● **Teks Bacaan**
PG : Pernikahan itu bisa runtuh akibat dua faktor, yang saya sebut faktor internal dan eksternal. Faktor internal adalah hal-hal yang berkaitan dengan misalnya konflik yang tak berkesudahan, tiak selesai-selesai, komunikasi yang makin merenggang, keintiman yang makin memudar, atau perbedaan semakin banyak.
Itu dapat saya ibaratkan seperti rayap yang mengerogoti rumah sehingga tiang-tiangnya tiba-tiba rapuh dan badai muncul sehingga langsung ambruk. Jadi faktor internal juga berpotensi untuk menghancurkan pernikahan maka kita mesti mawas diri. Jangan biarkan ketidakcocokkan, masalah berkembang terus tapi secepatnya kita bereskan. Dan kita juga belajar adakalanya problem muncul dari luar yaitu pengkhianatan, salah seorang suami atau istri terlibat dengan orang lain dan itu benar-benar akan menghancurkan sendi-sendi pernikahan sekurang-kurangnya tiga sendi yaitu yang pertama kepercayaan. Waktu kepercayaan hilang maka benar-benar yang akan muncul adalah sikap was-was, ketakutan, tidak lagi tentram dalam rumah tangga, takut kalau ini terulang kembali. Yang kedua adalah sendi respek, kita tidak lagi respek, tapi kita cenderung menghina pasangan yang telah berkhianat, karena dia bisa berbuat hal sejijik itu, serendah itu dan susah untuk kita bisa hormat kepada dia. Dan yang terakhir adalah cinta, cinta juga akhirnya akan terkoyak-koyak dan yang muncul adalah sebuah kebencian "Kenapa kamu sanggup berbuat seperti itu kepada saya." Meskipun dampaknya terlalu berat dan secara manusia susah untuk dibayangkan bisa dibangun kembali tapi kita bisa berkata bahwa "Tidak ada yang musatahil bagi Tuhan, kalau Yesus Tuhan kita dapat dibangkitkan, kenapa pernikahan yang telah runtuh atau mati tak bisa dibangkitkan kembali?" Atas dasar itulah kita mau melihat sekarang, langkah-langkah apa yang bisa kita lakukan untuk membangun pernikahan yang telah runtuh itu.
GS : Pada waktu itu Pak Paul juga katakan bahwa, dasarnya dimulai dengan kasih dan kasih dibagi menjadi beberapa hal, apa saja waktu itu?
PG : Kita membahas bahwa kasih itu mempunyai sifat yang menyatu meskipun sisanya hanya sedikit tapi kasih masih ada. Kasih akan memanggil kita untuk kembali berdekatan dengan pasangan kita. Kash itu juga bertahan tidak mudah memudar, meskipun pihak yang melukai berkata, "Sudah tidak ada kasih dan semuanya sudah habis," cinta itu tidak mudah memudar atau lenyap begitu saja.

● **Soal dan Tugas**
**1.** Tolong sebutkan dua faktor yang dapat meruntuhkan pernikahan menurut teks tentang pernikahan.
**2.** Ganti "konflik" dengan "pertengkaran" lalu tuliskan ulang bagian teks tentang pernikahan antara "PG : Pernikahan" dan "perbedaan semakin banyak.", termasuk kedua ujungnya.
Data ini diambil dari sumber lain.

Entri koleksi:

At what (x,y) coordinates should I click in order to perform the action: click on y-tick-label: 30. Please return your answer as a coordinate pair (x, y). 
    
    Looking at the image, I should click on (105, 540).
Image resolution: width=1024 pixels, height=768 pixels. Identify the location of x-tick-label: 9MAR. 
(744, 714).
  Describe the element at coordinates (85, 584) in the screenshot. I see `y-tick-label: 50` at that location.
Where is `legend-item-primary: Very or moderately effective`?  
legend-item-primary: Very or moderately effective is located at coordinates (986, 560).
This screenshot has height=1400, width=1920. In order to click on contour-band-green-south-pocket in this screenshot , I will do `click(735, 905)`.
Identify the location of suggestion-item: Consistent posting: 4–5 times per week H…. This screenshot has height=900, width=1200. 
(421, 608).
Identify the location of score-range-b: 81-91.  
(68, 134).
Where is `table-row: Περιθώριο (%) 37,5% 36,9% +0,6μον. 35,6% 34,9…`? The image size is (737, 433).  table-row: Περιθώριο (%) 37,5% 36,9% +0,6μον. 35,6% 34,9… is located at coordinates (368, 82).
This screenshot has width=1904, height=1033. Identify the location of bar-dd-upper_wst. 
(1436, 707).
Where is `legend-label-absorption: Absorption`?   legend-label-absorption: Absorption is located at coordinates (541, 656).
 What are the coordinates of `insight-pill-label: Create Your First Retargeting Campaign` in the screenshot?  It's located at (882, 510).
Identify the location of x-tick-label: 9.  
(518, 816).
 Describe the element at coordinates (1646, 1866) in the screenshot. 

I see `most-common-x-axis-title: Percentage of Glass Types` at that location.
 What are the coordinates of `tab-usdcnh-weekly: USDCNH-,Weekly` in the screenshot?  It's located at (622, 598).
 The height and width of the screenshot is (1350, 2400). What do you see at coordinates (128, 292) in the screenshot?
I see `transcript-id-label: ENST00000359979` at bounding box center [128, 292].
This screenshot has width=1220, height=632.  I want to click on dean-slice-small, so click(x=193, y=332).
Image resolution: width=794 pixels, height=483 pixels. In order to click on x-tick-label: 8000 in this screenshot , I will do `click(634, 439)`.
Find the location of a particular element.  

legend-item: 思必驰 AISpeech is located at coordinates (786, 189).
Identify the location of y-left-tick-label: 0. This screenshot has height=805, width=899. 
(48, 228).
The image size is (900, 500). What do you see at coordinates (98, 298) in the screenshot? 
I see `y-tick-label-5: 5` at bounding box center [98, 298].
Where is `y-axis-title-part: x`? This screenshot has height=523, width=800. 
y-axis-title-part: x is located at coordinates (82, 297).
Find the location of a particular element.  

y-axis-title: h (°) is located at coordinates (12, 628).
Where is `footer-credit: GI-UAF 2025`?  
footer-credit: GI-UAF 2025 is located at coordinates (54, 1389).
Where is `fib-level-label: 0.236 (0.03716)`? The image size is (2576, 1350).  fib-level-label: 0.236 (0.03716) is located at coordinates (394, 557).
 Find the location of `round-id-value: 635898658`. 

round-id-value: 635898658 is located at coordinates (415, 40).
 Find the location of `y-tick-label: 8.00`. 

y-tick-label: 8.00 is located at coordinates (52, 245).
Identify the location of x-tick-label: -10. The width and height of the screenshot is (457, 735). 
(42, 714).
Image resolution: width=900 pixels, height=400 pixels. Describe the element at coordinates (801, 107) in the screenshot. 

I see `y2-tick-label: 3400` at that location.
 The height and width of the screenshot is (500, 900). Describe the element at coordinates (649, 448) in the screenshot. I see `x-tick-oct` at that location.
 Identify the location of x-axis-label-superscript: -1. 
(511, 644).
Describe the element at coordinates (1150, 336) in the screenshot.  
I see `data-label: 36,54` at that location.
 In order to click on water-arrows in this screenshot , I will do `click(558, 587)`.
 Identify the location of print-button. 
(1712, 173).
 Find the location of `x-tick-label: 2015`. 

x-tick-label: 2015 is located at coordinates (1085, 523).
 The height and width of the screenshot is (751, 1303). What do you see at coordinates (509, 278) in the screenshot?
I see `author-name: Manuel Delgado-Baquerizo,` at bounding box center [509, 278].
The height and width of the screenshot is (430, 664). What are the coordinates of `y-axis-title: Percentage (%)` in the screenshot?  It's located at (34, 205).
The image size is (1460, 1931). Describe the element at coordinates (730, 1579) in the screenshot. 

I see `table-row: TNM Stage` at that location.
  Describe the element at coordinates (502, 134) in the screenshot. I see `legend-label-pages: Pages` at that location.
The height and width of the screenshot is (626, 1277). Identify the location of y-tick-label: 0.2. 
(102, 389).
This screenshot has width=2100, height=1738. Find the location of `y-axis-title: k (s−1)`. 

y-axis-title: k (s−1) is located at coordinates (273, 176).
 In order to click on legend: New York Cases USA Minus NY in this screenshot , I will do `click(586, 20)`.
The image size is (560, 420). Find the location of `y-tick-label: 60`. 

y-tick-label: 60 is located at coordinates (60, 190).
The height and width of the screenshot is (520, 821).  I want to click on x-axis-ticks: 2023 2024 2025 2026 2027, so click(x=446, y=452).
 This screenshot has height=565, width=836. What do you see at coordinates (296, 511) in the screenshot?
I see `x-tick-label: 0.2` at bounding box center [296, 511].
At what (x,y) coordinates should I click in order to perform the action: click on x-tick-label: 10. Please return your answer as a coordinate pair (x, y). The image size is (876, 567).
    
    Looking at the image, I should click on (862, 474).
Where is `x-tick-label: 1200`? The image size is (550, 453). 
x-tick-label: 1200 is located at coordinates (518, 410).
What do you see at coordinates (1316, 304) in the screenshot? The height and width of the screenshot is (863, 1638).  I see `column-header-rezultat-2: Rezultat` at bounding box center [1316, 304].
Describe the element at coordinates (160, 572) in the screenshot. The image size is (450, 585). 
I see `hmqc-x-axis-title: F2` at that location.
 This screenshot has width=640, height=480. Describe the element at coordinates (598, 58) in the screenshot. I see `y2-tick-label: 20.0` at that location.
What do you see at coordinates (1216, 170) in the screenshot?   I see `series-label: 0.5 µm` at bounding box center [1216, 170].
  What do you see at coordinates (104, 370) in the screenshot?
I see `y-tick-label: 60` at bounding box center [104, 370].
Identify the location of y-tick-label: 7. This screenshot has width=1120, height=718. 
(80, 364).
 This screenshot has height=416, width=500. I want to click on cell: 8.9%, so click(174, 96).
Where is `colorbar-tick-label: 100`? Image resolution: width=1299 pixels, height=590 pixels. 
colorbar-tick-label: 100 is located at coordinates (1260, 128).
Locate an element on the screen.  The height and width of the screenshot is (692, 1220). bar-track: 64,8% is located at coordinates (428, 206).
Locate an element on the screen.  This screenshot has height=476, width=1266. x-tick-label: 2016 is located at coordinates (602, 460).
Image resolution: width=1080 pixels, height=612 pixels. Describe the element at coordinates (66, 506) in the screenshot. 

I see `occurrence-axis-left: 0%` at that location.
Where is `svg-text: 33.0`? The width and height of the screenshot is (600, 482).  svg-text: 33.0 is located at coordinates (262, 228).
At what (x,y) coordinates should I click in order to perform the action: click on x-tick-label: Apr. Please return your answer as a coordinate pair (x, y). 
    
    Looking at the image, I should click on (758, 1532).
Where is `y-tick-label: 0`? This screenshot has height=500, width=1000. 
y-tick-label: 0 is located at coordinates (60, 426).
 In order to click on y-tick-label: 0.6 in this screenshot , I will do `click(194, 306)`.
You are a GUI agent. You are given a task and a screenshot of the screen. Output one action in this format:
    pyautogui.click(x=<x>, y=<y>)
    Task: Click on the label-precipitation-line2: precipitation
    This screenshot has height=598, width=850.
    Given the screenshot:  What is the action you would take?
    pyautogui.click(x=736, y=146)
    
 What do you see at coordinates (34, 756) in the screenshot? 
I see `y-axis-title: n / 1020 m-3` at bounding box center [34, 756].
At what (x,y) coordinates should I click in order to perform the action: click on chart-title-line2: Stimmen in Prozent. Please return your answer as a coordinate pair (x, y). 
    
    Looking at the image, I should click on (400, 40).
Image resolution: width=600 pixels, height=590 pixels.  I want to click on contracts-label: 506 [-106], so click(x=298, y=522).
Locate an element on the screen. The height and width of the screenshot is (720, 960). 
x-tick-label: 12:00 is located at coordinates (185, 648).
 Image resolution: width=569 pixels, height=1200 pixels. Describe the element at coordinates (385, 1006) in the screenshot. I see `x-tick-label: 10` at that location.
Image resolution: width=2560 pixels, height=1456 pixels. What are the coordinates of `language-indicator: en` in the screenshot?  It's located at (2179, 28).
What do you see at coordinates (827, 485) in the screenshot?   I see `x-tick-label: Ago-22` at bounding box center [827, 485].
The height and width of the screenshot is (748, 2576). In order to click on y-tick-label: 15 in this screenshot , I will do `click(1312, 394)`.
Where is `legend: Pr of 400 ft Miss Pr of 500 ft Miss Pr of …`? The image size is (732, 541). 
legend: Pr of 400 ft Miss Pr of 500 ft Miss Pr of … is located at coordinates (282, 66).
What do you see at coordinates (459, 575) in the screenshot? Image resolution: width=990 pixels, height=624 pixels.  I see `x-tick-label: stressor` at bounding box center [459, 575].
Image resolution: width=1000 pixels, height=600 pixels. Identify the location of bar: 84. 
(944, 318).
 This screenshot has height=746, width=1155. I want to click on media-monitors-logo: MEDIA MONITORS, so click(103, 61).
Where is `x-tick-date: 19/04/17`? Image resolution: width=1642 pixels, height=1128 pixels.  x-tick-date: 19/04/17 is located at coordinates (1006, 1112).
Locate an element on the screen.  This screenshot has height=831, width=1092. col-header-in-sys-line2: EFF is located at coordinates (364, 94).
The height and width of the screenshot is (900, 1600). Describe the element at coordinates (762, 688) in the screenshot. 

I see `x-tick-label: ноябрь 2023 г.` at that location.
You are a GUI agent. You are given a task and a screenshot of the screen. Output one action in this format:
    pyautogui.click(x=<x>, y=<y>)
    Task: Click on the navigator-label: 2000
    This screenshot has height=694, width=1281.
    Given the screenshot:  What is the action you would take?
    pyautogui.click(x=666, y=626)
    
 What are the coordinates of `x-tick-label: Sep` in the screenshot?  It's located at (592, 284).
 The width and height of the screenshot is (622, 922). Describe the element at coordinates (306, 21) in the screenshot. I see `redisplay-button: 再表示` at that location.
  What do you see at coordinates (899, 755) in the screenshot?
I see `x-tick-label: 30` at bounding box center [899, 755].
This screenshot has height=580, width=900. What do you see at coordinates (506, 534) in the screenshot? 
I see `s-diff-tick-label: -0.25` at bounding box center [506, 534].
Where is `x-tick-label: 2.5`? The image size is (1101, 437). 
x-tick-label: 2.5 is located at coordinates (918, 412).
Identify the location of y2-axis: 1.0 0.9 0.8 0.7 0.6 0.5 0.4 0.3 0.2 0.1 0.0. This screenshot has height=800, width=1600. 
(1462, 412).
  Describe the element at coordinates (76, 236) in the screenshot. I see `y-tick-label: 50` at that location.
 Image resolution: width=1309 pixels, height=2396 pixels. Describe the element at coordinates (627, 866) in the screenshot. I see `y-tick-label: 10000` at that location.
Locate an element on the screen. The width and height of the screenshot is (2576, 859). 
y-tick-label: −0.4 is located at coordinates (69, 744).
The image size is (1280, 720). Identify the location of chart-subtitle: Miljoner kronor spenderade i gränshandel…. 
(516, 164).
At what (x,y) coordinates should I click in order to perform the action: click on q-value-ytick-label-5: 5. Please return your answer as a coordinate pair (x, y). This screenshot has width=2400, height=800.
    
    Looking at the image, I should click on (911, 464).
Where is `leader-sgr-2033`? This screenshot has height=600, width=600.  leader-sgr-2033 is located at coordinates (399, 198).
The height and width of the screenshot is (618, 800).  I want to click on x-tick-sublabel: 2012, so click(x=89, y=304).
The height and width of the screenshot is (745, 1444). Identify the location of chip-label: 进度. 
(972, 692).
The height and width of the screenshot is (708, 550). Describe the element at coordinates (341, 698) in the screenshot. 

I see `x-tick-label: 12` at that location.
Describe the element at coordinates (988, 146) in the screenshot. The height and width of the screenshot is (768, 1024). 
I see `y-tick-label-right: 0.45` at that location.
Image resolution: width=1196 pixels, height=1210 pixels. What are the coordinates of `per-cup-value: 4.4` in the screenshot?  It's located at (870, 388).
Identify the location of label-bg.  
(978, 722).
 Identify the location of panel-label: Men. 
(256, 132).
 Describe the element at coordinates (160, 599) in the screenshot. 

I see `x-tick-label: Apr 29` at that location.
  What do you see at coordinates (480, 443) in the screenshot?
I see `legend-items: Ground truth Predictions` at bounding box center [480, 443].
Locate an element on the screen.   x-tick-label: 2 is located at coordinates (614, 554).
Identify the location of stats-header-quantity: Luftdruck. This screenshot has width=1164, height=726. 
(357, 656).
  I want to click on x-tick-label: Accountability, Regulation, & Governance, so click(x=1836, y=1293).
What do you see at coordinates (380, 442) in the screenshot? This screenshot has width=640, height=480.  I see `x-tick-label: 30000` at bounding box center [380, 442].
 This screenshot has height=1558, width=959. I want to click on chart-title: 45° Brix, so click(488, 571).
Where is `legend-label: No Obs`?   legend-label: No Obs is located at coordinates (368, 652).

● **Jawaban Berurutan**
**1.** Faktor internal dan faktor eksternal.

**2.**
PG : Pernikahan itu bisa runtuh akibat dua faktor, yang saya sebut faktor internal dan eksternal. Faktor internal adalah hal-hal yang berkaitan dengan misalnya pertengkaran yang tak berkesudahan, tiak selesai-selesai, komunikasi yang makin merenggang, keintiman yang makin memudar, atau perbedaan semakin banyak.